«Sacáte la capa, sentate, estás tan flaquito… Esperá que te traigo algo de comer», le dijo. Pero Juan, sin fuerzas ni para sonreír, le contestó que no hacía falta, que ya había comido con un compañero en una hostería, y que de hecho el compañero estaba afuera, esperándolo.
La madre se quedó extrañada. Miró por la ventana y vio, a metros de la tranquera, a un hombre con sobretodo moviéndose de un lado al otro.
«Decile que entre a ese muchacho… O le llevo yo un vaso de vino», dijo la mujer. Pero el hijo respondió que no: que el hombre de afuera era bastante raro, y que cualquier cosa lo ponía nervioso.
Ese comentario preocupó a la madre. ¿Quién era ese hombre? ¿No era un muchacho? ¿Por qué estaba con su hijo si era tan raro?
«Lo encontré por el camino, mamá. Hablemos de otra cosa», dijo Juan. Y la mujer, que no quería contrariar a su hijo en ese primer día de reencuentro, cambió de tema. Entonces le habló a Juan de su novia.
«¡Me imagino la cara que va a poner cuando sepa que volviste! Seguro que estás apurado para ir a la casa de Yulia y hablar de casarse, ¿no?».

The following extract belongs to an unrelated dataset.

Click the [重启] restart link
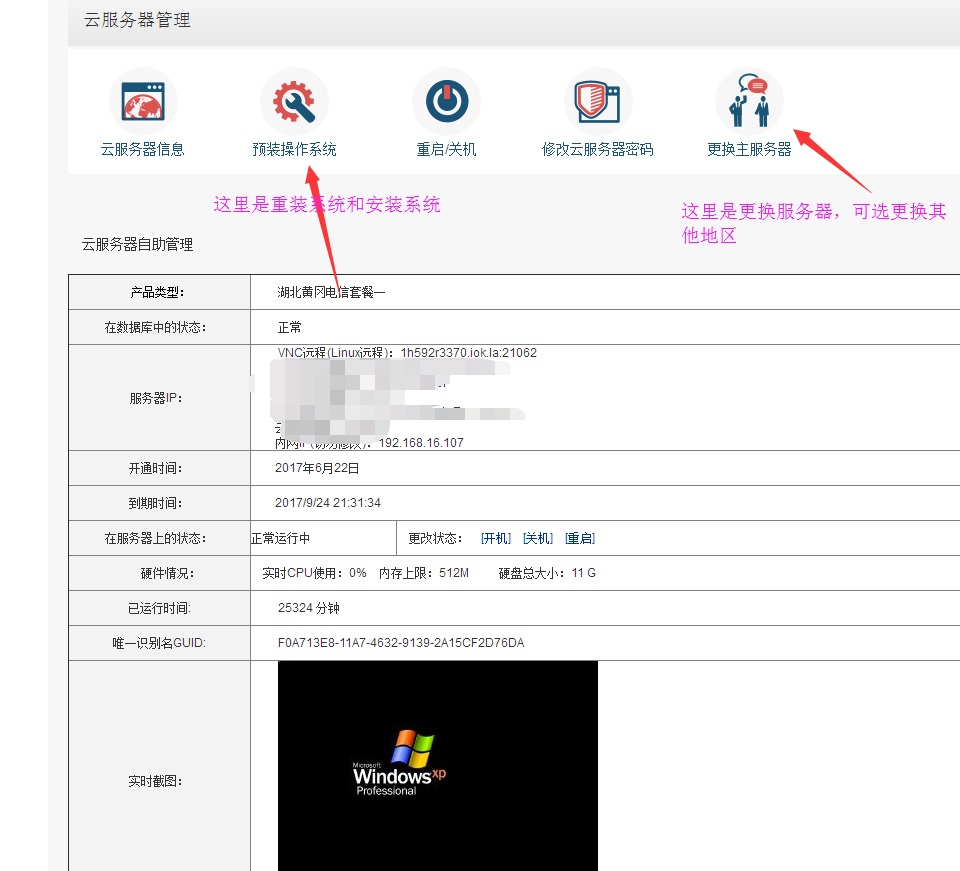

El comentario apenas le sacó una sonrisa a su hijo. La madre no entendía nada. ¿Por qué tenía la misma cara triste que tuvo el día que se fue a pelear? Ahora estaba en casa, tenía una vida nueva por delante, ya no tenía que pensar en la guerra ni en los resplandores del fuego iluminando la noche: ¡había vuelto! ¿Por qué estaba apagado y distraído? ¿Por qué no se reía, ni contaba sus proezas en el campo de batalla? ¿Y la capa? ¿Por qué se apretaba la capa contra el cuerpo, si la temperatura era buena? ¿Sería que el uniforme, abajo, estaba roto y embarrado? ¡Pero si ella era su madre! ¿Cómo podía avergonzarse delante de su madre?
En silencio, llena de dudas, la mujer le sirvió un café con pan y miró a su hijo comer. Juan masticaba como si estuviera haciendo un esfuerzo: algo insólito en su hijo, que solía masticar como un caballo. Qui zás él también estaba en shock por el regreso, pensó la madre, y para animarlo lo llevó a que viera los arreglos que había hecho en su dormitorio.
Juan aceptó y caminó hasta el cuarto con una lentitud pesada, como si se hubiera hecho viejo. Y al llegar hizo algún comentario cortés, y después se perdió mirando por la ventana: afuera estaba su compañero, caminando de un lado al otro.
«¿Me vas a decir qué pasa con ese chico?», insistió la madre, incómoda.
«No pasa nada, mamá», dijo Juan, «pero me tengo que ir».
«¿A lo de tu novia?», siguió la mujer. Trataba de ser simpática, pero estaba cada vez más angustiada.
«No sé, después veo», dijo él. «Ahora me están esperando, ya me tuvieron demasiada paciencia».
Y después de decir esto, la miró fijamente.
La madre lo acompañó a la puerta. Le dijo que lo esperaba para cenar y, antes de que se fuera, cedió al impulso de quitarle la capa.
«¡No!», llegó a gritar Juan, pero ya era tarde. La capa se había abierto un segundo y la madre empalideció.
«Juan, mi vida, ¿qué te hicieron? ¡Eso es sangre!», dijo, hundiendo la cara entre las manos. Juan no tuvo ni fuerzas para consolarla. Le repitió que tenía que irse. Lo dijo con un tono firme, pero también con una tremenda amargura.
Y después, se fue, como llevado por el viento, sin fuerza, sin necesidad de dar explicaciones.
La madre de Juan entendió todo cuando aquel hombre se llevó a su hijo. Ese hombre oscuro, el que había estado afuera todo ese rato, había tenido el buen gesto de acompañar a su hijo hasta la vieja casa, para dejar que se despidiera de su madre. Fue como una última voluntad. Después de todo la muerte es como un lobo hambriento: sabe cuándo hay que esperar… y cuándo hay que comer.